[INPUT RECORDS]

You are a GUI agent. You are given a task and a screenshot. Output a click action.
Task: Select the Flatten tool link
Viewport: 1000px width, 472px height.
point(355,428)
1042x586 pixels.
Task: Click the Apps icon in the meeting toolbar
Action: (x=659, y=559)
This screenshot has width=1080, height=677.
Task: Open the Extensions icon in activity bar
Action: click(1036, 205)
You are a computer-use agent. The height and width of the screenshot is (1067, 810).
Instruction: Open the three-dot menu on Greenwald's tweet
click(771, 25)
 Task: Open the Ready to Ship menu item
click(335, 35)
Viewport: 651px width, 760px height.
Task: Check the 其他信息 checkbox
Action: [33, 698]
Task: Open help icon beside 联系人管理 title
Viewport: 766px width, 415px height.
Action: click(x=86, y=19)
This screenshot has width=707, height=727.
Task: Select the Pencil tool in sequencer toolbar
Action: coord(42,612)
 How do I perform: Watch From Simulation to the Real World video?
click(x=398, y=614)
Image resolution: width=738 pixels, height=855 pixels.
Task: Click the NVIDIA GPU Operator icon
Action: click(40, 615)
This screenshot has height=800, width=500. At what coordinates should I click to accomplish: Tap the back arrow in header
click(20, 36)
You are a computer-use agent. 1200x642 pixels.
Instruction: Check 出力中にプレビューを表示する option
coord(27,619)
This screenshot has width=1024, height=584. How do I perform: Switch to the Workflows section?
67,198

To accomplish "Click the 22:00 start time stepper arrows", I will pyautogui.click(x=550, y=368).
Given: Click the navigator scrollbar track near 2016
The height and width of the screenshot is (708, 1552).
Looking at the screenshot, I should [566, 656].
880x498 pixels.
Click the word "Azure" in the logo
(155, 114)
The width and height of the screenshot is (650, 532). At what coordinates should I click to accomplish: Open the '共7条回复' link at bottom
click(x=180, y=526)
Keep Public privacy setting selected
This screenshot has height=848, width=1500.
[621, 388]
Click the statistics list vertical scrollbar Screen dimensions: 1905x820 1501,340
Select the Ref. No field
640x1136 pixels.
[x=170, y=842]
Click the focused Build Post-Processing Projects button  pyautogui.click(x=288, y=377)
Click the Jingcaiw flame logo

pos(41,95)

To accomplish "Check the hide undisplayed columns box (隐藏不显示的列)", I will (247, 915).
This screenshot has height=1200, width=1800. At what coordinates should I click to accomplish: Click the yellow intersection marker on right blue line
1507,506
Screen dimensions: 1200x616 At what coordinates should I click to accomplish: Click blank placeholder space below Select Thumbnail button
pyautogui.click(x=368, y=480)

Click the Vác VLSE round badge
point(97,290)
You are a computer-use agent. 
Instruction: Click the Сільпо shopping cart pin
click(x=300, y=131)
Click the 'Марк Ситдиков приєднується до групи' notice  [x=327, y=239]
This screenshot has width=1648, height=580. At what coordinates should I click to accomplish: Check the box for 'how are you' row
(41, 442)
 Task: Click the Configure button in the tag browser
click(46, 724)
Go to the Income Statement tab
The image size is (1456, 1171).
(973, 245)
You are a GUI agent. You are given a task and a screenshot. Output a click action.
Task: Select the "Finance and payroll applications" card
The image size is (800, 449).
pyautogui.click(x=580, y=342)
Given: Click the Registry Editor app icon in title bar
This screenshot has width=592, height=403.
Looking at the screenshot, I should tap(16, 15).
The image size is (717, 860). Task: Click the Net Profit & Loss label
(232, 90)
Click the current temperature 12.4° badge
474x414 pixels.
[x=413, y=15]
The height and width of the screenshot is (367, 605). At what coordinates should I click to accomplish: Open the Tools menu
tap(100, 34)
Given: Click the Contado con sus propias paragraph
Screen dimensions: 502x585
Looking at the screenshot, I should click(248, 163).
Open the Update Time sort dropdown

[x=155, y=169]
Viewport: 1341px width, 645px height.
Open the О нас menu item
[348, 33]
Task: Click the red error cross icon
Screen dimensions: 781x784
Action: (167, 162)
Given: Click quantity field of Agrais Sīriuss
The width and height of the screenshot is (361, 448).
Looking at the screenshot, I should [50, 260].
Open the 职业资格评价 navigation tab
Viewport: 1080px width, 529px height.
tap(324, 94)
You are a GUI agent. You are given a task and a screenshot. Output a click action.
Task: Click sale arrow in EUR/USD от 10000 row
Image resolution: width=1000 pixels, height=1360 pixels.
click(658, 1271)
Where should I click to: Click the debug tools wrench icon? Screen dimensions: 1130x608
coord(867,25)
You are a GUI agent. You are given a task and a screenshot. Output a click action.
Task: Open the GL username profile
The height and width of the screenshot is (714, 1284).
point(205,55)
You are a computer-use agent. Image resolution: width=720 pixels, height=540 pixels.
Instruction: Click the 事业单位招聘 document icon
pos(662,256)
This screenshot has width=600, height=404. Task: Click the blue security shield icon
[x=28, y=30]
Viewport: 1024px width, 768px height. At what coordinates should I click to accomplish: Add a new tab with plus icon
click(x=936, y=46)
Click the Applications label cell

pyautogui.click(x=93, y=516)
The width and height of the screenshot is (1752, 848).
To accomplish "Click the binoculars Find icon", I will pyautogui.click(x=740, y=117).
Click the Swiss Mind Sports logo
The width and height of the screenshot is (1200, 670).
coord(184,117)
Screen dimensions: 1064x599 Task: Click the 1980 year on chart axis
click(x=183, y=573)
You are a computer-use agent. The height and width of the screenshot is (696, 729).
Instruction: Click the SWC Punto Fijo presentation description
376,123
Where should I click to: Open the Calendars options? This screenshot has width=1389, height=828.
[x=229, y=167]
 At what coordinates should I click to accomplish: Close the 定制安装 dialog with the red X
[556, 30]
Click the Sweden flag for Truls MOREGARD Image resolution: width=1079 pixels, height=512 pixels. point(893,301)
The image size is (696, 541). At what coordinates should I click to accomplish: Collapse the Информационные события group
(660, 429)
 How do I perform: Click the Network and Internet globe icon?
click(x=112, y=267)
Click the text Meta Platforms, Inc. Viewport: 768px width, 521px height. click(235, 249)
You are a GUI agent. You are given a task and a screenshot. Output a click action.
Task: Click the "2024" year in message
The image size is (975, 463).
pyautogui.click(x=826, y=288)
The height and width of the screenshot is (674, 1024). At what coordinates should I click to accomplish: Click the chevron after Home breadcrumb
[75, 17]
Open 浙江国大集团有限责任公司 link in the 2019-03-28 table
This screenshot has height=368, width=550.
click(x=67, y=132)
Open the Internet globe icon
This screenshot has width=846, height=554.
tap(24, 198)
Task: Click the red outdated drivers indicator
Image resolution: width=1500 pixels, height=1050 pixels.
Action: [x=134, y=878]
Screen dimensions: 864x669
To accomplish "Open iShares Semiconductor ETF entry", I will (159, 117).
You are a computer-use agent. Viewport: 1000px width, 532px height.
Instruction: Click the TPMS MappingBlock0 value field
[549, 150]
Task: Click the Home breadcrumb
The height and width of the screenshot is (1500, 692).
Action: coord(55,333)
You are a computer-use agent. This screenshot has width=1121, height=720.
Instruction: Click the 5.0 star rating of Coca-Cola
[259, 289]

[/INPUT RECORDS]

WORK REQUEST
Once you find the line with "Click the text" above, print it and every line after it up to and including the line with "Screen dimensions: 864x669", exactly as written and nothing else.

RESULT
Click the text Meta Platforms, Inc. Viewport: 768px width, 521px height. click(235, 249)
You are a GUI agent. You are given a task and a screenshot. Output a click action.
Task: Click the "2024" year in message
The image size is (975, 463).
pyautogui.click(x=826, y=288)
The height and width of the screenshot is (674, 1024). At what coordinates should I click to accomplish: Click the chevron after Home breadcrumb
[75, 17]
Open 浙江国大集团有限责任公司 link in the 2019-03-28 table
This screenshot has height=368, width=550.
click(x=67, y=132)
Open the Internet globe icon
This screenshot has width=846, height=554.
tap(24, 198)
Task: Click the red outdated drivers indicator
Image resolution: width=1500 pixels, height=1050 pixels.
Action: [x=134, y=878]
Screen dimensions: 864x669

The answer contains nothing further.